Partial Characterization of Human C5a Anaphylatoxin

Abstract

Human C5a was isolated from complement-activated serum and was characterized for protein and carbohydrate content. The purified C5a was judged to be homogeneous by both polyacrylamide gel electrophoresis and immunologic techniques. The polypeptide moiety of C5a contains 73 amino acid residues which represent a m.w. of 8,200. Analysis of the carbohydrate moiety in C5a indicated 4 moles of glucosamine, 3 to 4 moles of sialic acid, 4 moles of mannose and 2 moles of galactose. The total carbohydrate content in C5a, therefore, amounts to approximately 25% of the apparent m.w. of the anaphylatoxin molecule. The protein and carbohydrate portions of C5a together equal a m.w. of approximately 11,000 which is considerably less than the 15 to 16,000 indicated by physical measurements. Human C5a contains a COOH-terminal arginine which is essential for anaphylatoxin activity and a sequence of Gln-Leu-Gly-Arg-COOH at the COOH-terminus which compares favorably with that of human C3a (Gly-Leu-Ala-Arg-COOH). Additional similarities between the C3a and C5a molecules include length of the polypeptide chain, number of disulfide bonds and an absence of tryptophan residues.
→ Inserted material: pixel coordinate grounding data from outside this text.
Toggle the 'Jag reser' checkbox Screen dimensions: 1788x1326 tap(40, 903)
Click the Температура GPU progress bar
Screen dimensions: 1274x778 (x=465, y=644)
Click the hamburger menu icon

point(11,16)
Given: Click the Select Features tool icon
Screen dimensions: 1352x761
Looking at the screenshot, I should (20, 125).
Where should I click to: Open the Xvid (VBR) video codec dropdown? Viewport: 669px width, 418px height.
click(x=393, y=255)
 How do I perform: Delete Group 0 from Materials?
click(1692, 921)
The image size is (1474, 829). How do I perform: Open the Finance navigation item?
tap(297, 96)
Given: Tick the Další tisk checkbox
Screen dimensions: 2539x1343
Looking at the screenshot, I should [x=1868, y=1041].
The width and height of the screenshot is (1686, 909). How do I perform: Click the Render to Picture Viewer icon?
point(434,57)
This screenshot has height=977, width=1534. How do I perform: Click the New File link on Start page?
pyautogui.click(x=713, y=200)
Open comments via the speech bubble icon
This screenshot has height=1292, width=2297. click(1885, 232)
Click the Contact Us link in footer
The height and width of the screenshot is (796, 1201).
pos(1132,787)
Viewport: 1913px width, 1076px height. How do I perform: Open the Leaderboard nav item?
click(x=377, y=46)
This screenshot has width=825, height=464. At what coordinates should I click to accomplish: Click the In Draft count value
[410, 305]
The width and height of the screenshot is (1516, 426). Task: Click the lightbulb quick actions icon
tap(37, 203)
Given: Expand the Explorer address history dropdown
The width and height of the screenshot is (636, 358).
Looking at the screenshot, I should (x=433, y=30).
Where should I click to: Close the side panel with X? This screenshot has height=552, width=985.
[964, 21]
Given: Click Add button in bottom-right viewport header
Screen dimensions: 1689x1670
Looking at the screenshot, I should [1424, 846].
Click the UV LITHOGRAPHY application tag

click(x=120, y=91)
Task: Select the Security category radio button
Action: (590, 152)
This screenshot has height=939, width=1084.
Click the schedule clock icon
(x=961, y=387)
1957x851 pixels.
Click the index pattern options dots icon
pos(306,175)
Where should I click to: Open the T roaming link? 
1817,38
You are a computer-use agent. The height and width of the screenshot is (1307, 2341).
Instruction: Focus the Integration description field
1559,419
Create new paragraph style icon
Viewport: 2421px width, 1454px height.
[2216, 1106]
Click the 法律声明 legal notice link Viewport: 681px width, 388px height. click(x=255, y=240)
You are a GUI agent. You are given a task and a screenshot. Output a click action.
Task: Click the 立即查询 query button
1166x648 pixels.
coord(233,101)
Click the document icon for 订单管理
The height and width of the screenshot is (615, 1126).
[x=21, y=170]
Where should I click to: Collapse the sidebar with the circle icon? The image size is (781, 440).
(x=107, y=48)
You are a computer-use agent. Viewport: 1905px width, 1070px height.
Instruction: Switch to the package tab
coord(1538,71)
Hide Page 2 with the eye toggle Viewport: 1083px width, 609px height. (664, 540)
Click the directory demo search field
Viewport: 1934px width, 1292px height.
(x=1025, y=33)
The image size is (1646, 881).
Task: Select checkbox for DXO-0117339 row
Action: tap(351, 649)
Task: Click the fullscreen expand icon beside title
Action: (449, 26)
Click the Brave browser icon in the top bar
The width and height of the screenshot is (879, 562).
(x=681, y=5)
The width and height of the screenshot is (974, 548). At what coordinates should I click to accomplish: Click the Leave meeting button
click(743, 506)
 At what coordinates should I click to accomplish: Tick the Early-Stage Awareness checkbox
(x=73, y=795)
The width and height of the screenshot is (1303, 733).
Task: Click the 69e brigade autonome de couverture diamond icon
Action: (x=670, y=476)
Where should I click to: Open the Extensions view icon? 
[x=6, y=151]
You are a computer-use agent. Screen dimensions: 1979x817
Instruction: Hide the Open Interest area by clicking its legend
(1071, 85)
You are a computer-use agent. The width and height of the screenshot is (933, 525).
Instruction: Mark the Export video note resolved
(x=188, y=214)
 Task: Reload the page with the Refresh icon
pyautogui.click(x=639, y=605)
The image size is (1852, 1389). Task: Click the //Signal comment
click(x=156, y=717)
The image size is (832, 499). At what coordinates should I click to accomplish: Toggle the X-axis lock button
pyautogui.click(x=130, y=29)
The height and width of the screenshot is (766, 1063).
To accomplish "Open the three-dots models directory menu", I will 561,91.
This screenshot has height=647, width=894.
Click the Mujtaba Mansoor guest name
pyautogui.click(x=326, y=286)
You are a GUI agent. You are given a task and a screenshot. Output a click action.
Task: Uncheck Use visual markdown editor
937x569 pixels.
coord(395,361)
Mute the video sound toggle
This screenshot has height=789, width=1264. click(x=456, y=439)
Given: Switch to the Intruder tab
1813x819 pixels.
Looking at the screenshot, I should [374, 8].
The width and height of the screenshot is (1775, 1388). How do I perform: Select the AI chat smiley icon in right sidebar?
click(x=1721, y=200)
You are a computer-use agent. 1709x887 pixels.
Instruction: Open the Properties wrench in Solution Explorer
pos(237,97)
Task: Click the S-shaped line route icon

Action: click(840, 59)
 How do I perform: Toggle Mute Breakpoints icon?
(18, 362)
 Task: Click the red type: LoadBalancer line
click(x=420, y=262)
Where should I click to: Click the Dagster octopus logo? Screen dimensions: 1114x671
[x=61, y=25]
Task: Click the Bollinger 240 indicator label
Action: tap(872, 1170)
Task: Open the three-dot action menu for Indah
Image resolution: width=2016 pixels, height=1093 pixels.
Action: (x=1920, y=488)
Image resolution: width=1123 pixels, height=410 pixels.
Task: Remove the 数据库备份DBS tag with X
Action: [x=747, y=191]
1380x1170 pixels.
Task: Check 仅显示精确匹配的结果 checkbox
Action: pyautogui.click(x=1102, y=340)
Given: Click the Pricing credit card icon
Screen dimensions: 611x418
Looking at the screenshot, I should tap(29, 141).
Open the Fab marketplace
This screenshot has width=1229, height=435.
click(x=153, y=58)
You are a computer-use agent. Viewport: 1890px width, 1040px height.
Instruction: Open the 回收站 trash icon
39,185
A major chemical difference does exist between these two human anaphylatoxins, namely that carbohydrate is associated with C5a but is absent in the C3a molecule. The partial NH₂-terminal sequence of C5a was determined as NH₂-Thr-Leu-Glx-Lys-Lys-Ile-Glx-Glx-Ile-Ala- and direct comparison with the known sequence of human C3a shows little homology.